The perceptron is the building block of deep neural networks which use activation functions to evaluate how well they are doing and backpropagation to fine tune their predictive power.
Rapid fire section of terms
OK now let’s do a rapid-fire term round. This is meant to be helpful to those who hear some of these terms thrown around the office or at parties. This is not meant to be comprehensive but to give an overview of the language data scientists use to ply their trade.
Accuracy: Within supervised learning this is a measure of how well the predictions made on the test dataset compare with reality. So if you have 100 pictures of cats and dogs in your test set and you correctly label 75 of them then your score is 75%.

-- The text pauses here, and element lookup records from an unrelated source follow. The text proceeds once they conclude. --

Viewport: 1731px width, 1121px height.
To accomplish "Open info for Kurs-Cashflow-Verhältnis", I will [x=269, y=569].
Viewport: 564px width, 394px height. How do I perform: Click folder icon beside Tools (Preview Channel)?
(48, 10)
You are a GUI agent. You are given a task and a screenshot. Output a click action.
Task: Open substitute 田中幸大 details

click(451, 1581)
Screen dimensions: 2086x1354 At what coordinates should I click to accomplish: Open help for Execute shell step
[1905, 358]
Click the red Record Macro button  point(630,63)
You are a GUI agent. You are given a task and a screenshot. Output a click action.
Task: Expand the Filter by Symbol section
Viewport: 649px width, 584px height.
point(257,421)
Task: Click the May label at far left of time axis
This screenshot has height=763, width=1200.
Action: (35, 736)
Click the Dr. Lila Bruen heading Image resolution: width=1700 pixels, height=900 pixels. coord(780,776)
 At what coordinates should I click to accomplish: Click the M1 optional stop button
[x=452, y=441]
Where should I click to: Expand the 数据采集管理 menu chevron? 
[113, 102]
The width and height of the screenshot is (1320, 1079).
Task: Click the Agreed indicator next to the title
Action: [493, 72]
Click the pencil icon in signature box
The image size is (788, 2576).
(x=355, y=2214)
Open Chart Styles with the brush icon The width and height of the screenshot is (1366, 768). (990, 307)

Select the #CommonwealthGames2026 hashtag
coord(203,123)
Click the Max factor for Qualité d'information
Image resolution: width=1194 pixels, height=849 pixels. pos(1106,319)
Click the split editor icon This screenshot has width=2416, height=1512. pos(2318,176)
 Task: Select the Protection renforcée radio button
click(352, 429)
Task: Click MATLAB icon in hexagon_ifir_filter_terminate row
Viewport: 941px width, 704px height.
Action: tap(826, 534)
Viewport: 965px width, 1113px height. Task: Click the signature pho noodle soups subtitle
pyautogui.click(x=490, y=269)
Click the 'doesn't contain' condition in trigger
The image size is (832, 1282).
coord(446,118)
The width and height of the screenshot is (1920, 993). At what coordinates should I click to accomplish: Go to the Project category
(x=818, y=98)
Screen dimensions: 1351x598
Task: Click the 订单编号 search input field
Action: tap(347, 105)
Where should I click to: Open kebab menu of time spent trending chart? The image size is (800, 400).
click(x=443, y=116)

Agglomerative clustering: Refers to a collection of clustering algorithms all building on the sample principle whereby each point in a dataset
Anscombes Quartet: This is a can be a neat discussion item at a party. Look at the graphics on the left, they are very different datasets. However, traditional measures that are used to describe datasets (mean, variance, correlation coefficients and even a regression line) are all the same! This demonstration proves that these descriptive statistics should not be the only measures used when investigating datasets. It also shows the power of visualization.
Area under the curve (AUC): The area under the receiver operating characteristics curve (ROC) which shows the false positive rate against the true positive rate. This number is commonly used to evaluate classifiers.
Bag of Words: A representation of text data for use in machine learning. Characteristics of text like paragraphs and chapter headings are discarded in favor of looking at individual words themselves.
Bayes Theorem: is a critical statistical formula. This methodology works well even given very small amounts of data and it is often very intuitive. The difficulty with Bayes Thereom is that you need to identify a prior. A good description of Bayesian thinking.
Bias-Variance Tradeoff: The dilemma whereby the data scientists needs to evaluate and tradeoff between a models’ bias and variance. Models with low bias are usually more complex (resulting in high variance) whereas simpler models typically do not capture the complexity of the attribute (high bias).
Brier Score: A statistical test measuring the accuracy of probabilistic predictions.
Chain Rule: A rule of calculus. Learning the chain rule will help in your understanding of the fundamentals of machine learning.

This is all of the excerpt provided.